Third, enterprise wins are sticky. Eighty percent of Anthropic's revenue comes from enterprises. These are long-term contracts, often with switching costs. An enterprise that's integrated Claude into its legal review system, customer service automation, or content generation pipeline won't rip it out lightly. This customer concentration also makes revenue more predictable and defensible.
Fourth, geopolitical considerations are shaping tech strategy now. Choosing American chips, American partners, and American infrastructure isn't just a business decision. It's a signal to customers, regulators, and governments about where you stand.
| Comparison | Anthropic | OpenAI |
|---|---|---|
| 2025 ARR (End) | $9B | ~$15B |
| Current ARR | $30B | ~$25B |
| Enterprise Customers (1M+/year) | 1,000+ | Undisclosed |
| Enterprise Revenue % | 80% | Undisclosed |
| TPU/Compute Deal | 3.5GW via Broadcom–Google | Undisclosed |
What This Changes for You
If you're an enterprise building AI products, Anthropic's momentum matters. It signals stability, continued investment in model improvement, and deep pockets to fund research and infrastructure. Companies often choose vendors they believe will still exist and improve in five years. Anthropic just raised that confidence bar.

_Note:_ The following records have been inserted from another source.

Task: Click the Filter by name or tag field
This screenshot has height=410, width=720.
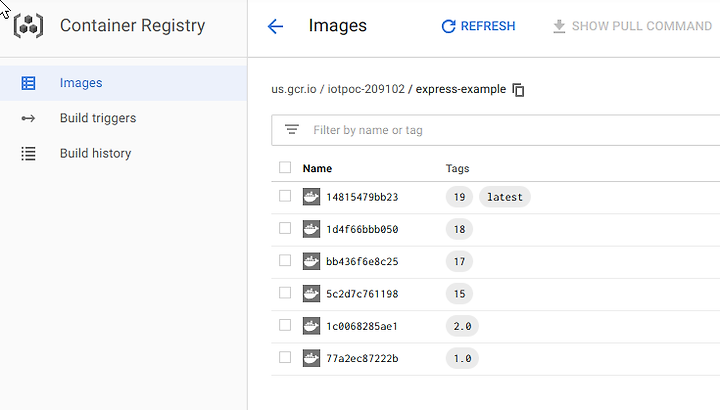Action: click(496, 130)
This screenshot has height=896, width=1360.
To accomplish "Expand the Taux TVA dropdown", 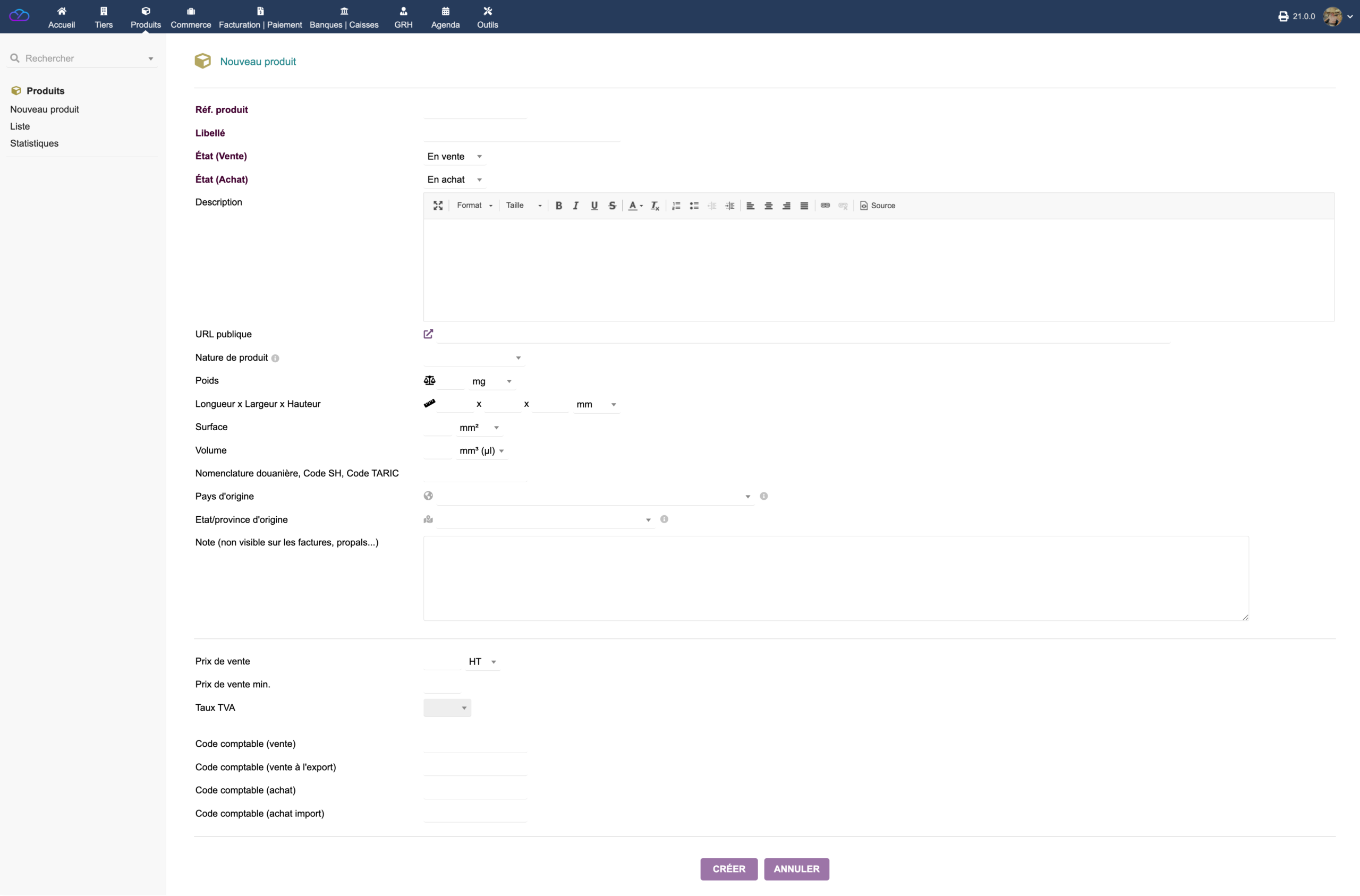I will (x=447, y=708).
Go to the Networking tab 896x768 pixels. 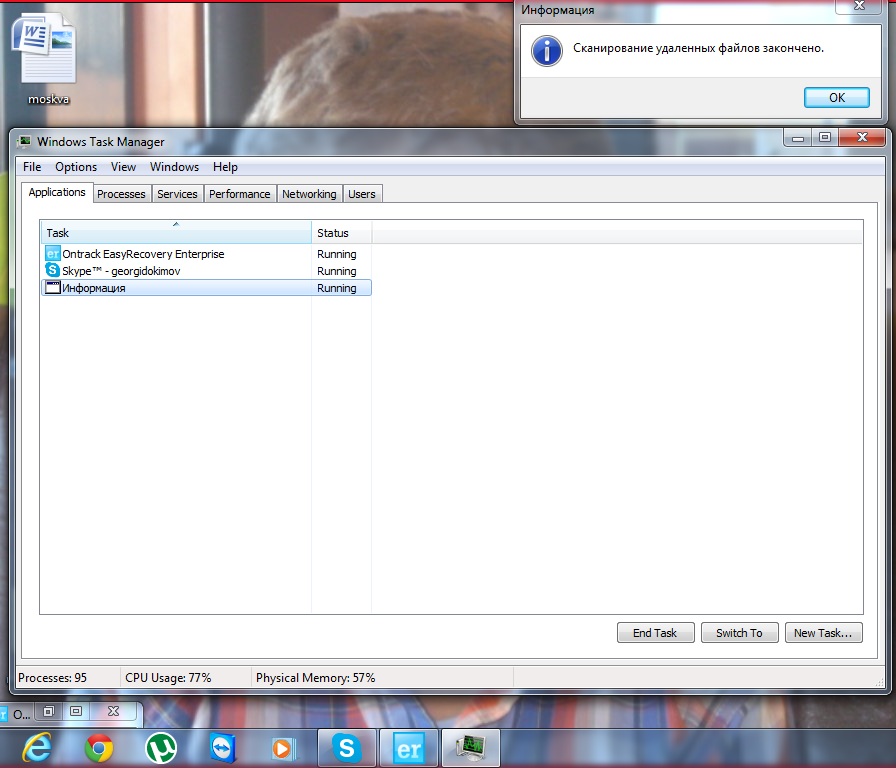click(309, 194)
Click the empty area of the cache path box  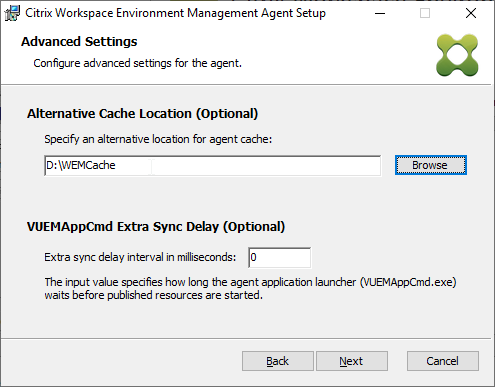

If you're an investor or analyst, this deal is a watershed moment. Anthropic is no longer an upstart betting against incumbents. It's a market leader trading blows with OpenAI at the top. The $30B ARR claim needs scrutiny—is that sustainable, or will growth plateau?—but the trajectory is undeniable.
If you're a Broadcom investor, this deal is validation that enterprise AI spending is real and massive. Broadcom and Google aren't making $42 billion bets on vapor. They're responding to actual, demonstrated demand.
If you're competing against Anthropic, you're looking at a company that's operationally firing on all cylinders. It has enterprise traction, locked-in compute, growing revenue, and confidence to commit years ahead. The window to outmaneuver them on speed or scale is narrowing.
The compute deal also signals something subtle but important: Anthropic is thinking long-term. Five years is an eternity in AI. The company is essentially saying: "We're going to be here in 2031, and we're going to need a lot of TPUs to serve our customers."
That confidence—or maybe even audacity—is a signal worth heeding.